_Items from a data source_

+ + + + + + +

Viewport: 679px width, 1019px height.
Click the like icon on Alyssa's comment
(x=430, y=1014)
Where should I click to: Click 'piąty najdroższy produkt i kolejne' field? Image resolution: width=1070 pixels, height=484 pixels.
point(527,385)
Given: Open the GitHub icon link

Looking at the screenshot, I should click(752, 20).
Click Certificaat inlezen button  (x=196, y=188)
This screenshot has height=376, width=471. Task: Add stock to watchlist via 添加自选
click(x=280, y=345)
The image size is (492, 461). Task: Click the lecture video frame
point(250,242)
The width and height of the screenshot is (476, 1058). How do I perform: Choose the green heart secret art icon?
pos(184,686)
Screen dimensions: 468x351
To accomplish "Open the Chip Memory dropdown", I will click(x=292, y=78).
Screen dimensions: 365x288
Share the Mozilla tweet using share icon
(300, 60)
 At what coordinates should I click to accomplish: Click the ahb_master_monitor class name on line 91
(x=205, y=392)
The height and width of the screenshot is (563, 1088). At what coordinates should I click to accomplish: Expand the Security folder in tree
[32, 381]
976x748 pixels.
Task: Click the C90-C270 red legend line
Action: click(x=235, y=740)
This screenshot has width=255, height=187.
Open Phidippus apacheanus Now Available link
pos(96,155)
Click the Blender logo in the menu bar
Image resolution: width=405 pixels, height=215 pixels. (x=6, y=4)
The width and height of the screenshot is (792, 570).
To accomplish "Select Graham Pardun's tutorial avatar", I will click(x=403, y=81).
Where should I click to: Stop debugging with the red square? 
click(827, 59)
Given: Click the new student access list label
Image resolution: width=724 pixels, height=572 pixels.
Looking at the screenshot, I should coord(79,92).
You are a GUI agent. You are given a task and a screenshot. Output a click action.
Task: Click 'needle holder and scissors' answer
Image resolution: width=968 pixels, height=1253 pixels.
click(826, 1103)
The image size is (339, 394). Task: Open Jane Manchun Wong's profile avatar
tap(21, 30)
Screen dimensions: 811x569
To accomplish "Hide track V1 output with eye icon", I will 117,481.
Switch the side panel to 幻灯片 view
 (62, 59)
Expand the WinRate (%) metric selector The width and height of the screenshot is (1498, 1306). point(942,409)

+ + + + + + +

_WORK TO COMPLETE_
Would you please give the data above again, exactly as it appears?

_FINAL ANSWER_
Viewport: 679px width, 1019px height.
Click the like icon on Alyssa's comment
(x=430, y=1014)
Where should I click to: Click 'piąty najdroższy produkt i kolejne' field? Image resolution: width=1070 pixels, height=484 pixels.
point(527,385)
Given: Open the GitHub icon link

Looking at the screenshot, I should click(752, 20).
Click Certificaat inlezen button  (x=196, y=188)
This screenshot has height=376, width=471. Task: Add stock to watchlist via 添加自选
click(x=280, y=345)
The image size is (492, 461). Task: Click the lecture video frame
point(250,242)
The width and height of the screenshot is (476, 1058). How do I perform: Choose the green heart secret art icon?
pos(184,686)
Screen dimensions: 468x351
To accomplish "Open the Chip Memory dropdown", I will click(x=292, y=78).
Screen dimensions: 365x288
Share the Mozilla tweet using share icon
(300, 60)
 At what coordinates should I click to accomplish: Click the ahb_master_monitor class name on line 91
(x=205, y=392)
The height and width of the screenshot is (563, 1088). At what coordinates should I click to accomplish: Expand the Security folder in tree
[32, 381]
976x748 pixels.
Task: Click the C90-C270 red legend line
Action: click(x=235, y=740)
This screenshot has width=255, height=187.
Open Phidippus apacheanus Now Available link
pos(96,155)
Click the Blender logo in the menu bar
Image resolution: width=405 pixels, height=215 pixels. (x=6, y=4)
The width and height of the screenshot is (792, 570).
To accomplish "Select Graham Pardun's tutorial avatar", I will click(x=403, y=81).
Where should I click to: Stop debugging with the red square? 
click(827, 59)
Given: Click the new student access list label
Image resolution: width=724 pixels, height=572 pixels.
Looking at the screenshot, I should coord(79,92).
You are a GUI agent. You are given a task and a screenshot. Output a click action.
Task: Click 'needle holder and scissors' answer
Image resolution: width=968 pixels, height=1253 pixels.
click(826, 1103)
The image size is (339, 394). Task: Open Jane Manchun Wong's profile avatar
tap(21, 30)
Screen dimensions: 811x569
To accomplish "Hide track V1 output with eye icon", I will 117,481.
Switch the side panel to 幻灯片 view
 (62, 59)
Expand the WinRate (%) metric selector The width and height of the screenshot is (1498, 1306). point(942,409)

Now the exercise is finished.